◆ **EXERCISE OBJECTIVE**
For the listing below, print exactly the lines from the line with "SIGN UP (112, 1455)" to the line with "[button] (1220, 46)", both included, and nothing beyond them.
+ + + + +
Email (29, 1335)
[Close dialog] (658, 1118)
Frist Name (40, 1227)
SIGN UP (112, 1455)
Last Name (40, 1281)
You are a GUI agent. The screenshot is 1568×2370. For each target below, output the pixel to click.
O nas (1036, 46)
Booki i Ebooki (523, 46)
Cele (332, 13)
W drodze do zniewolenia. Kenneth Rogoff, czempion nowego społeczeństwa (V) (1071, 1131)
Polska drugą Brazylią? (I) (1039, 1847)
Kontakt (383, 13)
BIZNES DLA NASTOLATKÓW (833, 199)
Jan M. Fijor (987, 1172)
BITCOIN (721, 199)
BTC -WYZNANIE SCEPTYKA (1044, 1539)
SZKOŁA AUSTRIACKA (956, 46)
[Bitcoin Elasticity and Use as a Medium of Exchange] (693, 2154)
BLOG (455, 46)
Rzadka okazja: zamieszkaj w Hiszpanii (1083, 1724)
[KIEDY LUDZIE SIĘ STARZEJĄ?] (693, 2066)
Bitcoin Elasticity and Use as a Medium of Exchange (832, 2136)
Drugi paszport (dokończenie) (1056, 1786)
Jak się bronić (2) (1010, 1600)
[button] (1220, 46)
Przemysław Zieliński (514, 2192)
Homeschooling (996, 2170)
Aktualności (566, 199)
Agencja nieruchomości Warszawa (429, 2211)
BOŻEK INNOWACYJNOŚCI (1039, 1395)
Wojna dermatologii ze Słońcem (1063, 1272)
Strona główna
+ + + + +
◆ **RESPONSE TO THIS TASK**
SIGN UP (112, 1455)
Last Name (40, 1281)
You are a GUI agent. The screenshot is 1568×2370. For each target below, output the pixel to click.
O nas (1036, 46)
Booki i Ebooki (523, 46)
Cele (332, 13)
W drodze do zniewolenia. Kenneth Rogoff, czempion nowego społeczeństwa (V) (1071, 1131)
Polska drugą Brazylią? (I) (1039, 1847)
Kontakt (383, 13)
BIZNES DLA NASTOLATKÓW (833, 199)
Jan M. Fijor (987, 1172)
BITCOIN (721, 199)
BTC -WYZNANIE SCEPTYKA (1044, 1539)
SZKOŁA AUSTRIACKA (956, 46)
[Bitcoin Elasticity and Use as a Medium of Exchange] (693, 2154)
BLOG (455, 46)
Rzadka okazja: zamieszkaj w Hiszpanii (1083, 1724)
[KIEDY LUDZIE SIĘ STARZEJĄ?] (693, 2066)
Bitcoin Elasticity and Use as a Medium of Exchange (832, 2136)
Drugi paszport (dokończenie) (1056, 1786)
Jak się bronić (2) (1010, 1600)
[button] (1220, 46)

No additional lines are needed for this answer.